The departures coincide with the announcement that Doug Herrington will run the company’s sprawling retail and logistics operation with the new title chief executive officer of Worldwide Stores. He replaces Dave Clark, a 23-year veteran who helped create a warehouse network and in-house delivery service that speeds packages to customers in two days or less. Felton, who has been with the company for 18 years, will oversee the operations division and report to Herrington.
Herrington, who lives near Jassy in Amazon’s hometown Seattle, is ascending at a challenging moment. Online sales growth has slowed now that consumers are returning to their pre-pandemic spending habits, leaving Amazon with too much warehouse space. One of his first tasks will be to shrink the operation to current demand without impairing the company’s ability to ramp up when online sales growth resumes.
He will also have to navigate continuing labor unrest at Amazon warehouses. An upstart union earlier this year won the right to represent workers at a fulfillment center in New York, a result Amazon is challenging. The company is also under pressure from politicians for its fast pace of work and injury rates that are higher than some rivals in warehousing.Story continues
Before Amazon, Herrington worked for Webvan, a grocery delivery service that went bust during the dot-com era. He became leader of Amazon’s North American consumer business in 2015, which encompasses both online and physical stores. In recent years, Amazon has started a cashierless chain of convenience stores, acquired Whole Foods Market and launched Amazon Fresh supermarkets.

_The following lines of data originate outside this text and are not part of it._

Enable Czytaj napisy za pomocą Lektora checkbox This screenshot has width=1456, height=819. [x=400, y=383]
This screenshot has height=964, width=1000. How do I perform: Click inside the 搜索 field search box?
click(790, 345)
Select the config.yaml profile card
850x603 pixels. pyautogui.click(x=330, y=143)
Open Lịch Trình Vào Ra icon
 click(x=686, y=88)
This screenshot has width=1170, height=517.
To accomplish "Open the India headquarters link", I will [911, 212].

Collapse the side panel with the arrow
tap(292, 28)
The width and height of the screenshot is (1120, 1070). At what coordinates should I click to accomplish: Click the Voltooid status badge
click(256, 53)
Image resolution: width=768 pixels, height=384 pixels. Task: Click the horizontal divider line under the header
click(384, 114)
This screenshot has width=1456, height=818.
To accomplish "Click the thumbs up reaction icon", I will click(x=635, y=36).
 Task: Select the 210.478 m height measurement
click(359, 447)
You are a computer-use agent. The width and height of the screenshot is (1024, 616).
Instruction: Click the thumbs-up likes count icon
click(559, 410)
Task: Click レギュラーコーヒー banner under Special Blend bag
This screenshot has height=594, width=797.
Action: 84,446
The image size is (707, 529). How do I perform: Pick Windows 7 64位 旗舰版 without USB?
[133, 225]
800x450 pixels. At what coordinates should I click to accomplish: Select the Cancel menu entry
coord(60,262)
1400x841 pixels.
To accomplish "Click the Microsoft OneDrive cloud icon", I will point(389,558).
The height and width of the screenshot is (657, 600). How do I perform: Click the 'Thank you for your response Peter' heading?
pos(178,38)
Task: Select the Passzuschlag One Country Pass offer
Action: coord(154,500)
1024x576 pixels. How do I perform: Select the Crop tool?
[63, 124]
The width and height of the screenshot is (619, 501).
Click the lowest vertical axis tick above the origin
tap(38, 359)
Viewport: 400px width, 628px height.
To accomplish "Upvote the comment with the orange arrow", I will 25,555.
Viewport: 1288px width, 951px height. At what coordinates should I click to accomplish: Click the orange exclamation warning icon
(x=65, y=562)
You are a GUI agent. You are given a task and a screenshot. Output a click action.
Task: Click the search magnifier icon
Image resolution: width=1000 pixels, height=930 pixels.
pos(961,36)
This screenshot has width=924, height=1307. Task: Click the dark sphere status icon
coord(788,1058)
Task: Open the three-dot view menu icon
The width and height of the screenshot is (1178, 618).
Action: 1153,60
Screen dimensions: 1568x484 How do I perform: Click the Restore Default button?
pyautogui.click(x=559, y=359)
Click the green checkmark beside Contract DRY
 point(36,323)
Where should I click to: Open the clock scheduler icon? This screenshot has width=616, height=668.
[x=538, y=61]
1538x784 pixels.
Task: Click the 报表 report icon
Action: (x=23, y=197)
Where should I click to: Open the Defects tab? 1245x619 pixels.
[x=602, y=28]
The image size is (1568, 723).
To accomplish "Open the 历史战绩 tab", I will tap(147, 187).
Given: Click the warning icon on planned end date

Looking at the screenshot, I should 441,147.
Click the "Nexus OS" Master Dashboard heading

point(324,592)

Boler Davis was a big hire when she joined Amazon in 2019, fresh from a well-regarded stint at General Motors Co., where she ran global manufacturing and labor relations. Her hiring to oversee more than 175 of Amazon’s biggest warehouses around the world came as the logistics unit worked to cultivate a deeper bench of executives, at times by reaching outside the company.
She quickly became one of the Amazon’s most high-profile executives, defending Amazon’s safety record and working conditions at an annual shareholders meeting and interviewing Jassy in a question-and-answer session broadcast to employees shortly after he became CEO.
Bozeman joined Amazon in 2017. He previously worked at Caterpillar and Harley Davidson.